Lehner sagt, sie wolle vor allem Frauen Mut machen, eine Erfindung auf den Markt zu bringen. "Ich bin gelernte Friseurin und halte fünf Patente", sagt sie. Die Andmetics GmbH hat sie längst verkauft, sie wollte Zeit haben für das Entwickeln von neuen Produkten. Inzwischen hat Lehner etwa den "Höschenretter" – das sei eine Slipeinlage für "Frauen mit leichter Inkontinenz" – und einen Zungenreiniger für Zahnbürstenköpfe erfunden. Nun brütet sie an einer klimafreundlichen Idee für Hotels, mehr könne sie nicht verraten. Sonst wäre das geplante Patent futsch.

Sehnsucht nach Verbesserungen

Die Einfälle kommen bei Lehner und wohl auch anderen Erfindern aus einer gewissen Unzufriedenheit des Menschen mit der Welt, die ihn umgibt. Der Erfindergedanke: Es gibt zwar schon Werkzeuge, aber es muss besser gehen. So war es auch bei Erfinder Drory, als er noch bei UPC arbeitete. Mit einer Computertastatur für zwei Hände habe er sich eingeschränkt gefühlt. "Einen Kugelschreiber führt man ja auch nicht mit zwei Händen", sagt er.

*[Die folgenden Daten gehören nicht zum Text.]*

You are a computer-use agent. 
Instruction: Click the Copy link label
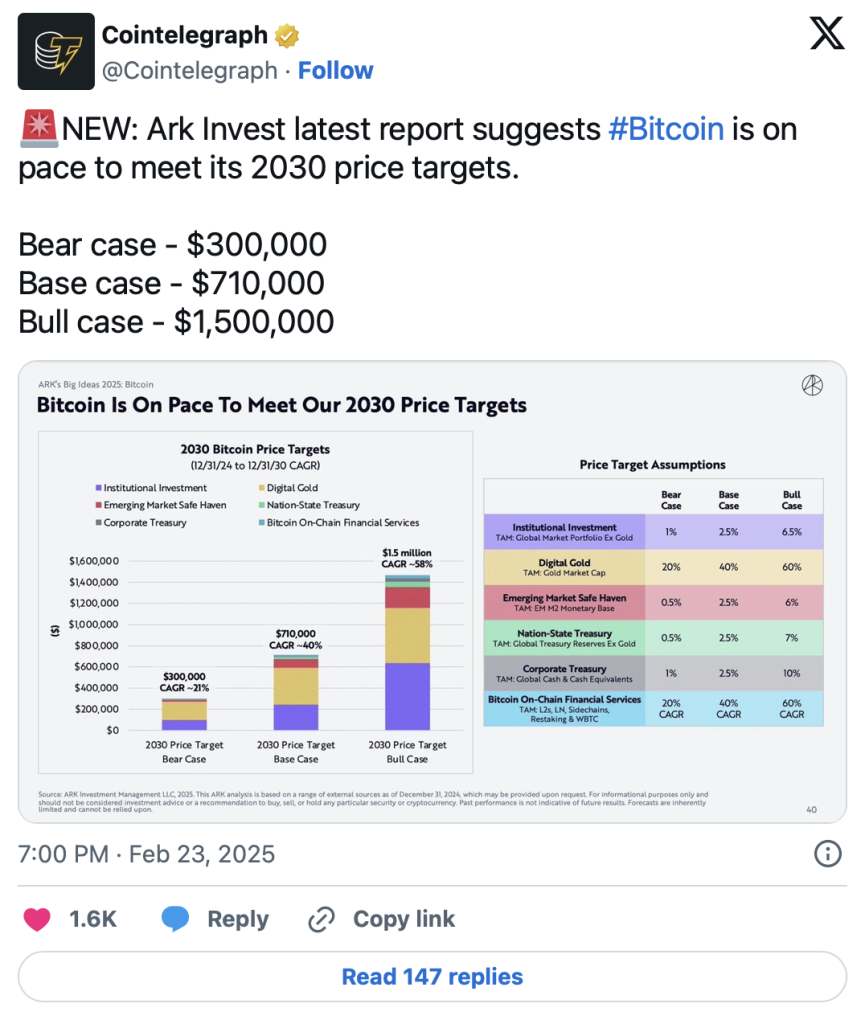(404, 919)
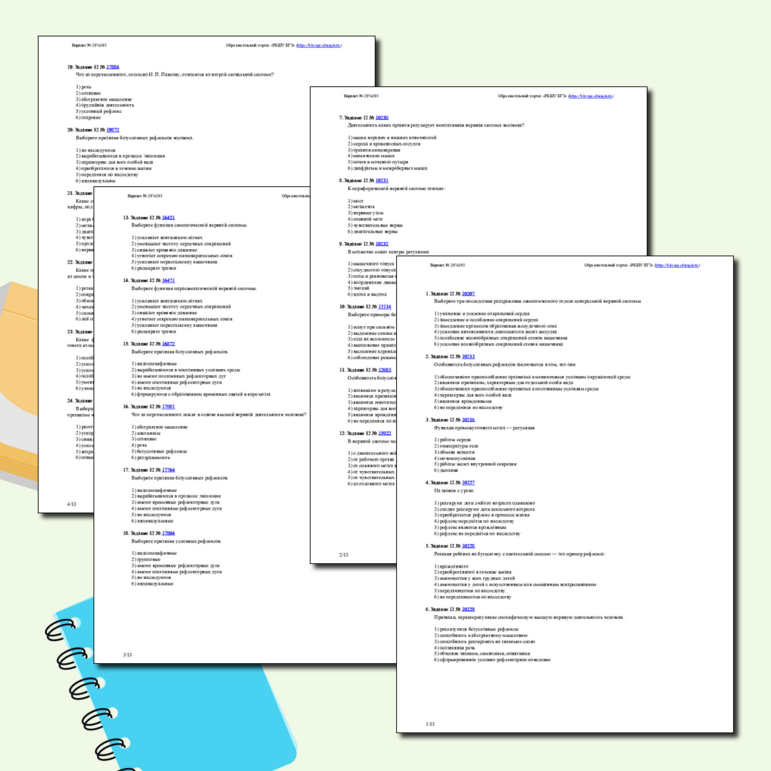Click the task number link for Задание 3
This screenshot has width=771, height=771.
(x=469, y=420)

Noch wartet Drory auf den Durchbruch. Schnell habe er gelernt, dass die eigentliche Zielgruppe für seine Tastatur Menschen mit Handbehinderungen sind. Drory denkt nicht nur an Leute mit Amputationen, er denkt auch an Schlaganfälle, Gefäß- und Nervenschäden. Er wolle im Grunde kein Profiteur davon sein, sagt Drory: "Es ist mir manchmal unangenehm, etwas zu verkaufen." Eine Tipy-Tastatur bekommt man derzeit um 990 Euro netto. Tipy-Händler und Endkunden kaufen in der Regel über Krankenkassen.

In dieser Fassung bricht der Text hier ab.